Rev 4559: Adding an inventory text cache. in http://bazaar.launchpad.net/~jameinel/bzr/1.18-2a-bundle-performance

John Arbash Meinel john at arbash-meinel.com
Mon Jul 27 19:56:31 BST 2009


At http://bazaar.launchpad.net/~jameinel/bzr/1.18-2a-bundle-performance

------------------------------------------------------------
revno: 4559
revision-id: john at arbash-meinel.com-20090727185611-sf3mfgry3e5e9hbw
parent: john at arbash-meinel.com-20090727180319-of88nkq0bwjzr9hk
committer: John Arbash Meinel <john at arbash-meinel.com>
branch nick: 1.18-2a-bundle-performance
timestamp: Mon 2009-07-27 13:56:11 -0500
message:
  Adding an inventory text cache.
  
  Drops the time to insert 577 revs from 3m55s down to 3m14s. Not as much
  as I would like, but I'm guessing the bulk of the time is in
  add_inventory anyway.
-------------- next part --------------
=== modified file 'bzrlib/bundle/serializer/v4.py'
--- a/bzrlib/bundle/serializer/v4.py	2009-07-27 17:51:10 +0000
+++ b/bzrlib/bundle/serializer/v4.py	2009-07-27 18:56:11 +0000
@@ -22,12 +22,14 @@
     diff,
     errors,
     iterablefile,
+    lru_cache,
     multiparent,
     osutils,
     pack,
     revision as _mod_revision,
+    serializer,
     trace,
-    serializer,
+    ui,
     )
 from bzrlib.bundle import bundle_data, serializer as bundle_serializer
 from bzrlib import bencode
@@ -600,45 +602,90 @@
             vf_records.append((key, parents, meta['sha1'], d_func(text)))

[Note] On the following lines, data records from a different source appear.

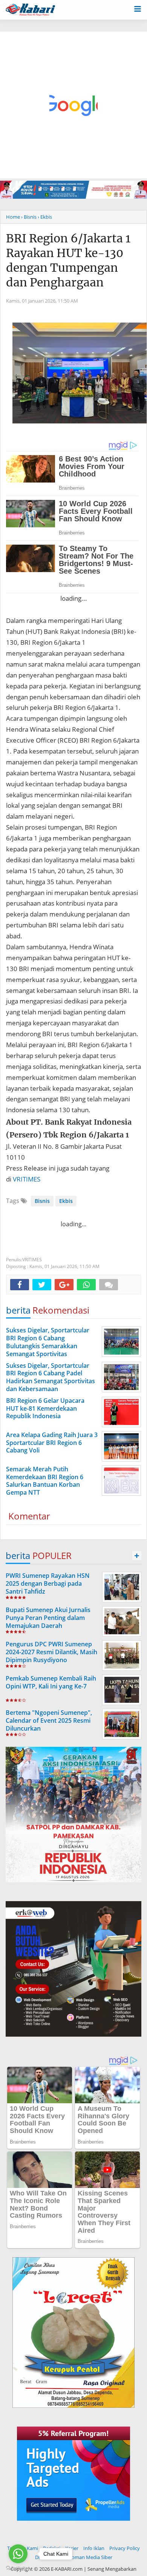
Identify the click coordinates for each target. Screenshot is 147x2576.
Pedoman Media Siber (87, 2557)
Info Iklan (93, 2548)
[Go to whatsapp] (18, 2553)
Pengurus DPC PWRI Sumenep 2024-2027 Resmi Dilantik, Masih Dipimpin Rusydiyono (51, 1652)
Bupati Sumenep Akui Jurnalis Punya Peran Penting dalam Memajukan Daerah (48, 1618)
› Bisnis (29, 216)
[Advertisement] (73, 105)
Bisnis (42, 1200)
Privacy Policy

         versionedfile.add_mpdiffs(vf_records)
 
+    def _get_parent_inventory_texts(self, inventory_text_cache, parent_ids):
+        cached_parent_texts = {}
+        remaining_parent_ids = []
+        for parent_id in parent_ids:
+            p_text = inventory_text_cache.get(parent_id, None)
+            if p_text is None:
+                remaining_parent_ids.append(parent_id)
+            else:
+                cached_parent_texts[parent_id] = p_text
+        ghosts = ()
+        if remaining_parent_ids:
+            # first determine what keys are actually present in the local
+            # inventories object (don't use revisions as they haven't been
+            # installed yet.)
+            parent_keys = [(r,) for r in remaining_parent_ids]

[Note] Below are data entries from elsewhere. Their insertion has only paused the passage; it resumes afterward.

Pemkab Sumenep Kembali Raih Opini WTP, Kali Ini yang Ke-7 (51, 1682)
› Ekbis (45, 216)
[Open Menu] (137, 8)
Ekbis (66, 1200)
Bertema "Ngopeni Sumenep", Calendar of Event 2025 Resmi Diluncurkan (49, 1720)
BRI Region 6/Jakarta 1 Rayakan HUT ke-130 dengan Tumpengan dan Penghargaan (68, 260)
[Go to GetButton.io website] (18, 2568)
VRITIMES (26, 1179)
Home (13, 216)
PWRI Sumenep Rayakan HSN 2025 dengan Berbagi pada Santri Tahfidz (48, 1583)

+            present_parent_map = self._repository.inventories.get_parent_map(
+                                        parent_keys)
+            present_parent_ids = []
+            ghosts = set()
+            for p_id in remaining_parent_ids:
+                if (p_id,) in present_parent_map:
+                    present_parent_ids.append(p_id)
+                else:
+                    ghosts.add(p_id)
+            to_string = self._source_serializer.write_inventory_to_string
+            for parent_inv in self._repository.iter_inventories(
+                                    present_parent_ids):
+                p_text = to_string(parent_inv)
+                cached_parent_texts[parent_inv.revision_id] = p_text
+                inventory_text_cache[parent_inv.revision_id] = p_text
+
+        parent_texts = [cached_parent_texts[parent_id]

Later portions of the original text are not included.